▶ Dataset records:
======

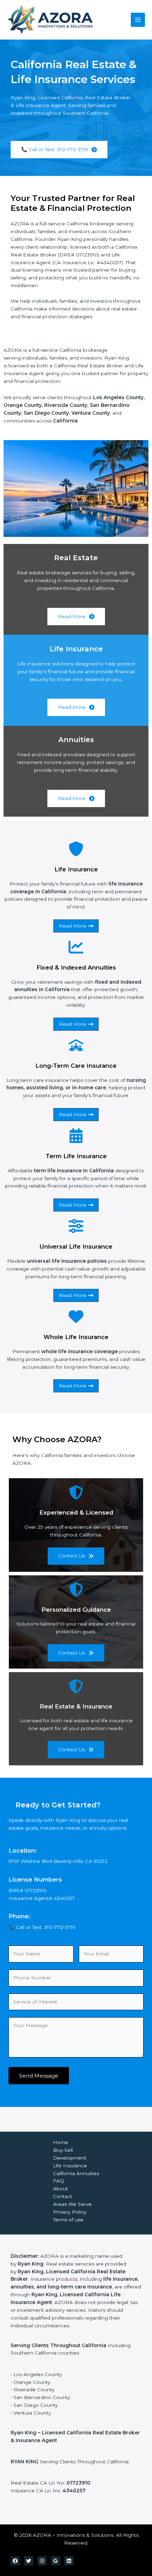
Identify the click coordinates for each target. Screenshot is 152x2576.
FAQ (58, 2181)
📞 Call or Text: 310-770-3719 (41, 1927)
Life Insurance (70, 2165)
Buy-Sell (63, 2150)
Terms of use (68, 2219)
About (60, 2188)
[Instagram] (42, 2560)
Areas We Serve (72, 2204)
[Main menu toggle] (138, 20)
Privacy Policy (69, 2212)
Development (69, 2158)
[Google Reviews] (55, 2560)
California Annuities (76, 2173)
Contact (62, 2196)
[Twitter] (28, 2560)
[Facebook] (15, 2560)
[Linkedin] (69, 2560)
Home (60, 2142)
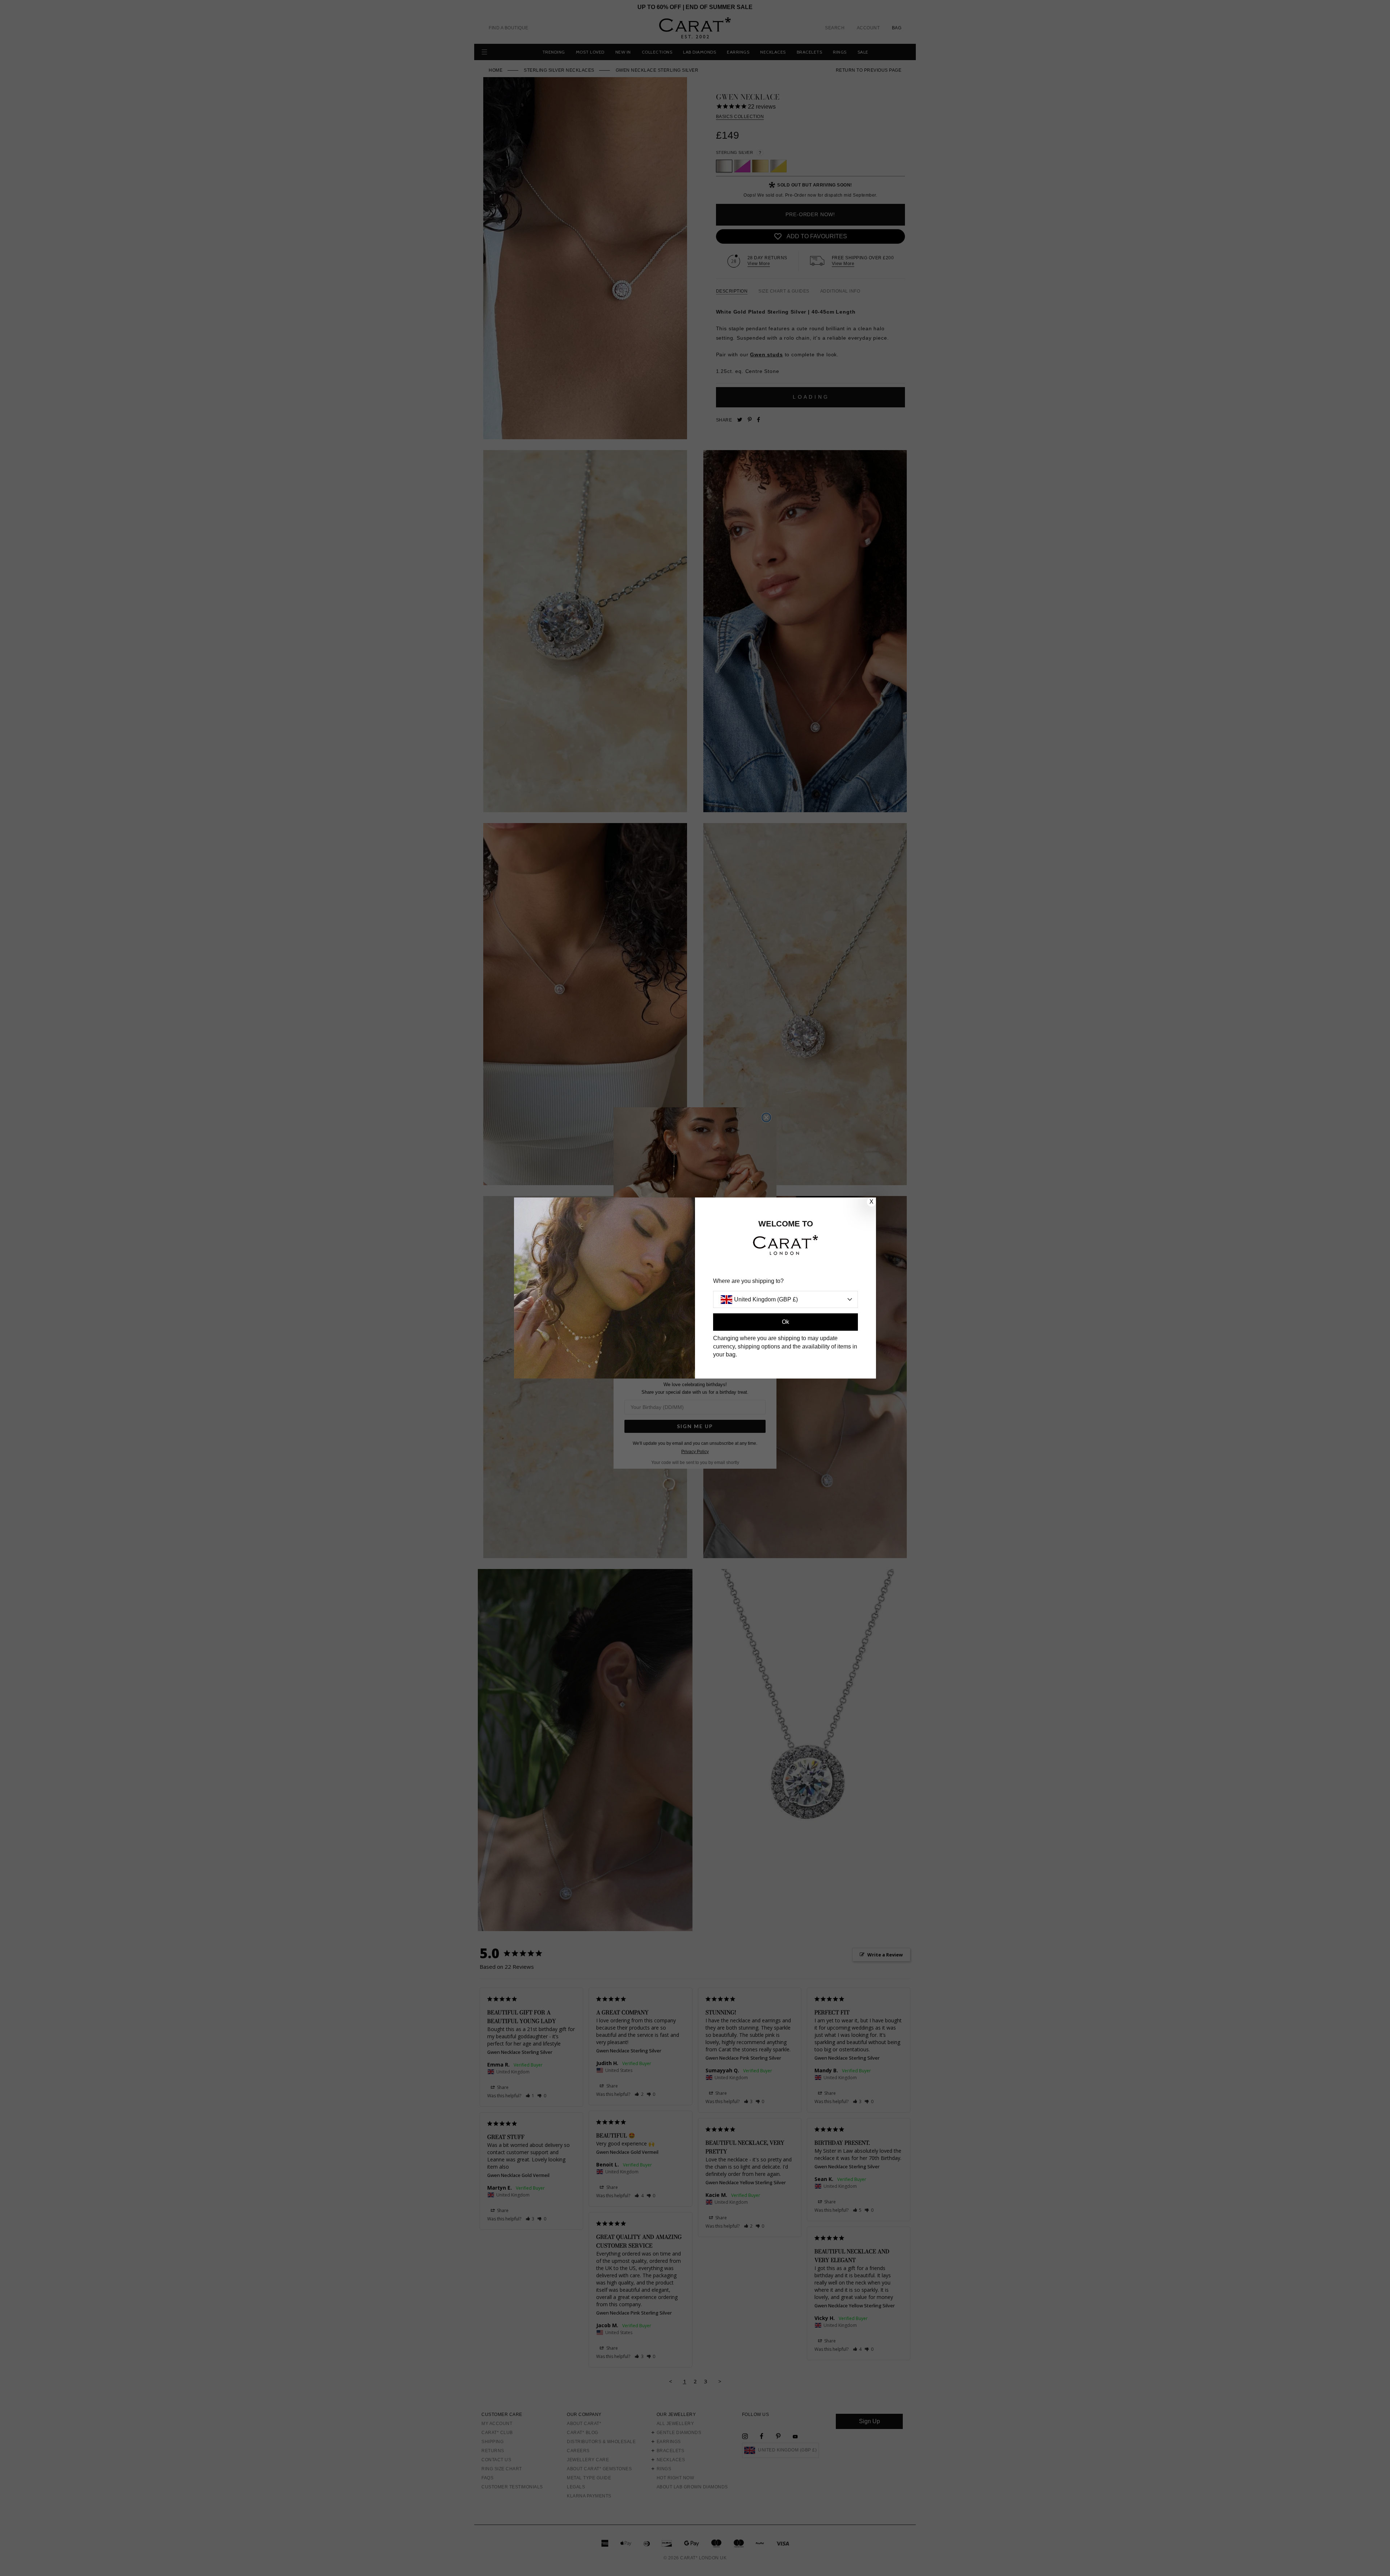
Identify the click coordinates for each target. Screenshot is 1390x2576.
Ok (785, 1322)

======

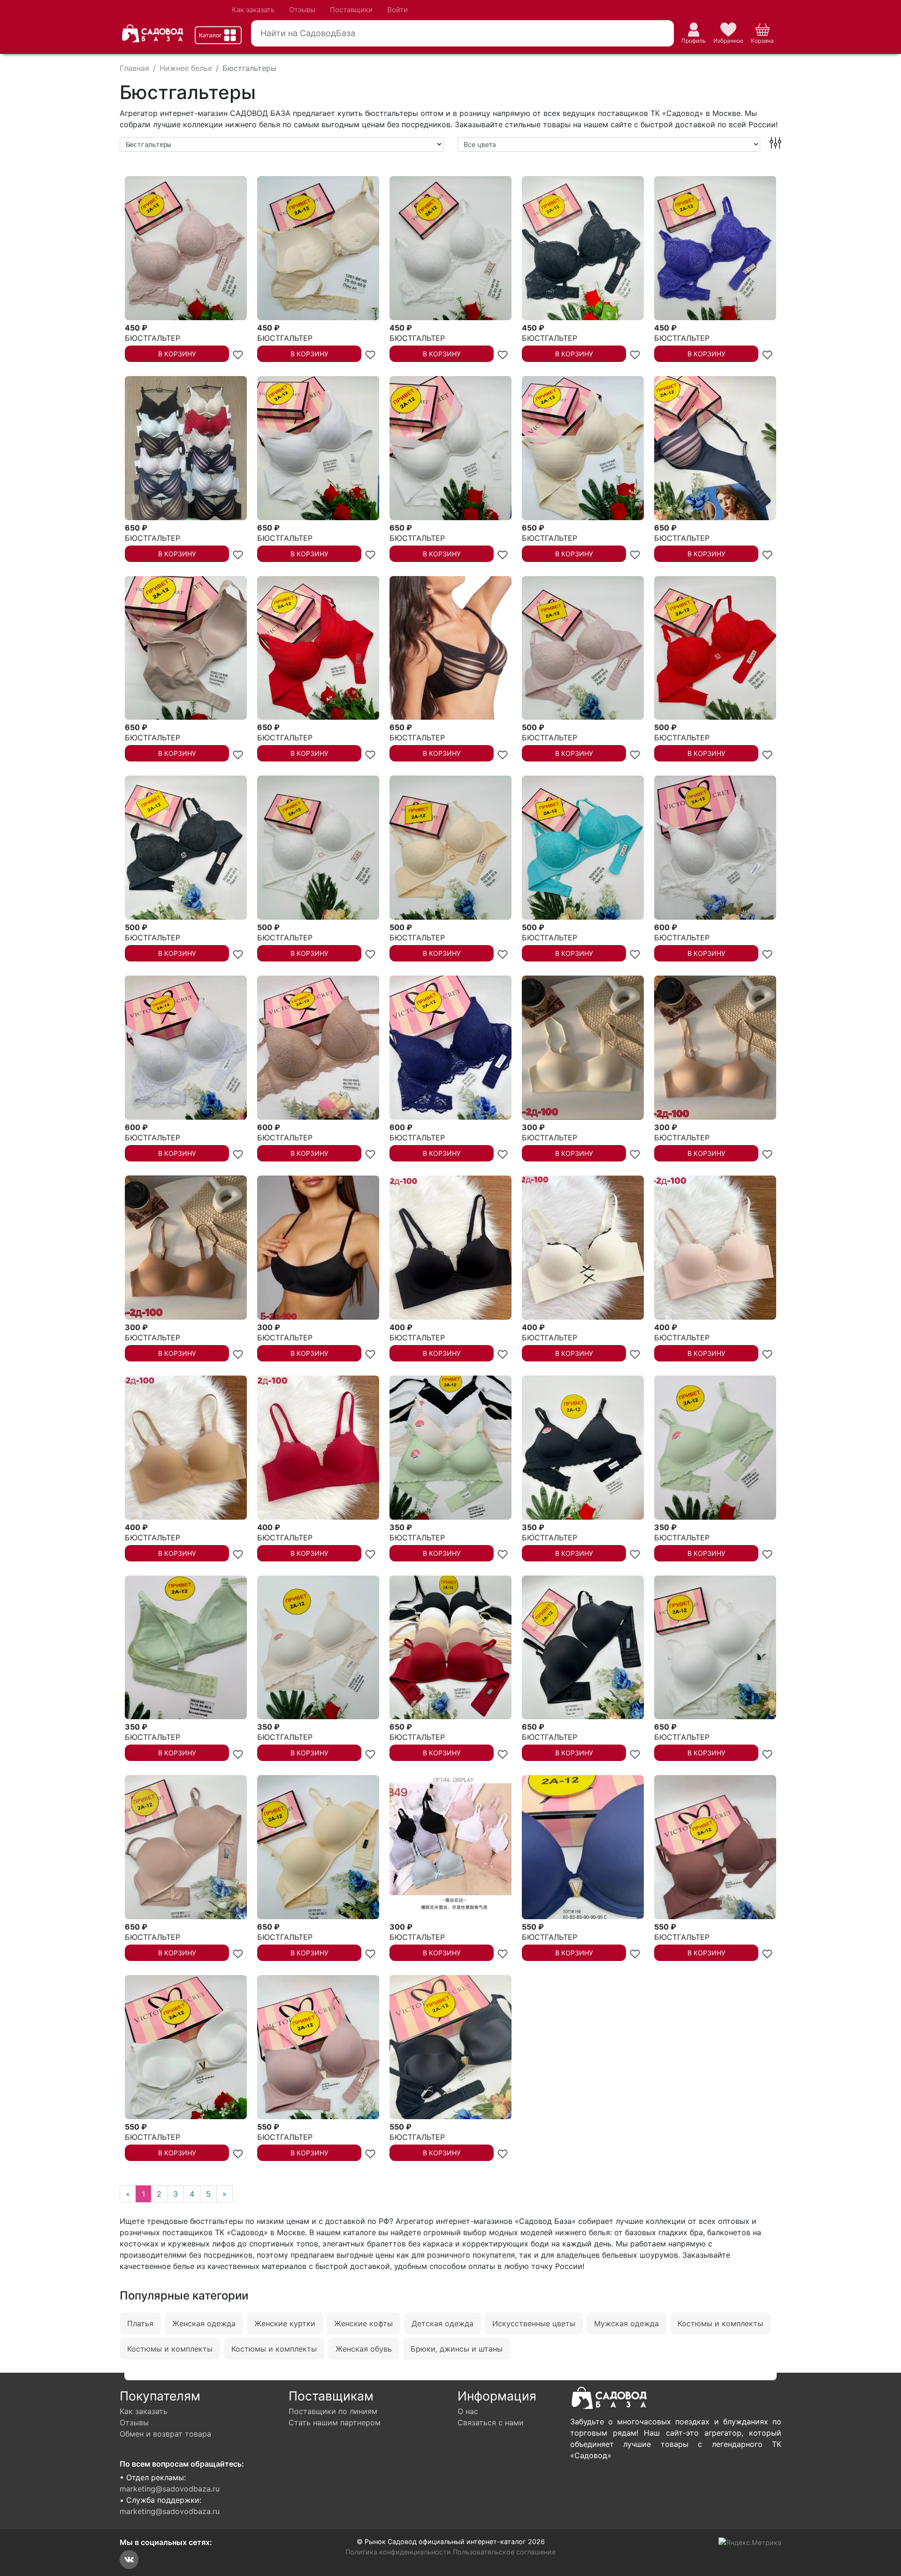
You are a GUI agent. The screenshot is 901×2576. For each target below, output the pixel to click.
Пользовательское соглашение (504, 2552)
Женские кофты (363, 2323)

======

▶ Work task: Starting with the line that has "[Facebook] (15, 2560)" and going on through the line that has "Ok (785, 1322)", transcribe the records above exactly, but skip the pictures.

▶ Task response:
[Facebook] (15, 2560)
[Linkedin] (69, 2560)
Home (60, 2142)
Identify the click coordinates for each target. Screenshot is 1390x2576.
Ok (785, 1322)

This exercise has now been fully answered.